Retraitée de la ville de Vénissieux, toujours dans le combat face au virus

Confinée, enfermée mais néanmoins privilégiée car j’ai mon coin de verdure.

Le printemps fleurit, la nature se moque du virus. Elle a repris ses droits. Chants d’oiseaux, fleurs, soleil, douceur du temps … J’ai l’impression d’être figurante dans un mauvais film catastrophe. La télé diffuse en boucle des infos alarmantes. Le nombre de morts augmente. Le virus, ce gueux, a envahi le monde entier. Tristes jours. Plus de cris joyeux sur les chemins de l’école. Les volets pour la plupart restent clos. Le silence est partout.

Il faut rester chez soi …. Soit !

Malgré tout je ne suis pas angoissée. Je vaque à mes occupations comme à l’ordinaire. Seule contrainte : faire les courses. Prévoir, anticiper. Je ne sais pas faire. Je suis beaucoup plus cigale que fourmi. Mais je m’adapte. Comment faire autrement ?

Avant les consignes proclamées par le gouvernement, avant le 16 mars j’avais renoncé à mon voyage à Venise. Sage précaution. Ah Venise ! Ses canaux, ses ruelles, ses gondoliers, ses palais, son carnaval, ses pigeons. Pas de carnaval. Pas de masques.

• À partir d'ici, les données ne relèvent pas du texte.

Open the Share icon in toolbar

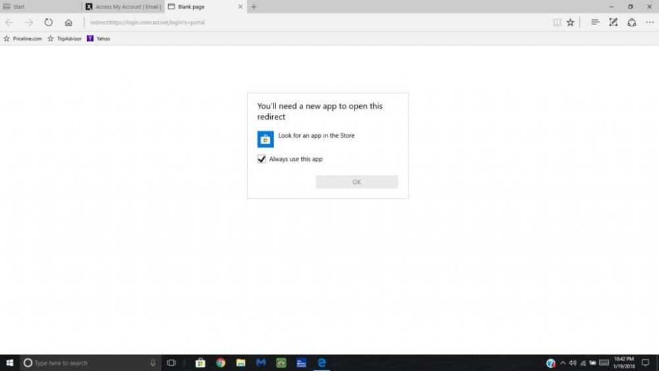pos(631,22)
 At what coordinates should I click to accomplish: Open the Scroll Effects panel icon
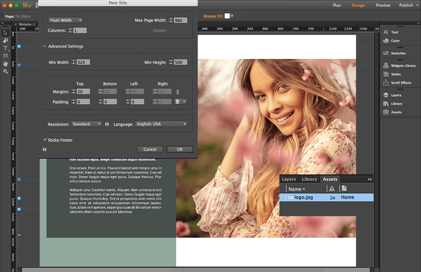[x=386, y=83]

Pas de masques ? Si nous en avons besoin pour sortir. J’ai été sollicitée par l’équipe municipale pour élaborer des masques barrières en respectant autant que faire se peut les normes AFNOR. Consignes de fabrication. Consignes d’entretien, de pose. J’ai donné mon humble avis. Faits des masques tests. Les kits sont prêts à être distribués aux couturières bénévoles. Elles sont nombreuses à répondre à l’appel de la mairie. Ça fait chaud au cœur cet élan citoyen, solidaire. Digne des idées portées par la municipalité.

Tout naturellement j’ai pris ma part de travail. Je lave, je repasse, je coupe. Ma machine à coudre qui trône en permanence dans le séjour s’active sous la pression de la pédale. C’est presque joyeux.

Et enfin, à ne pas y croire, me voilà star éphémère d’un jour. Qui l’eut cru à mon âge ? Je passe à la télé pour mettre en avant cette initiative généreuse.

Et je pense à ceux qui restent en première ligne, les petits salaires, les héros du quotidien. A ceux qui œuvrent chaque instant pour la survie de tous. Je les salue. Je les admire. Je les encourage. Je suis avec eux du fond du cœur.

Je pense aussi à ceux qui sont enfermés au cœur d’un immeuble avec des enfants qu’il faut encadrer, occuper, aider aux devoirs.

Je pense aux isolés que plus personne ne peut venir voir. Je pense aux couples en péril. Aux femmes et aux enfants maltraités. Aux sans abris, aux immigrés dans la rue. A tous ceux qui souffrent davantage encore dans ce contexte de crise sanitaire.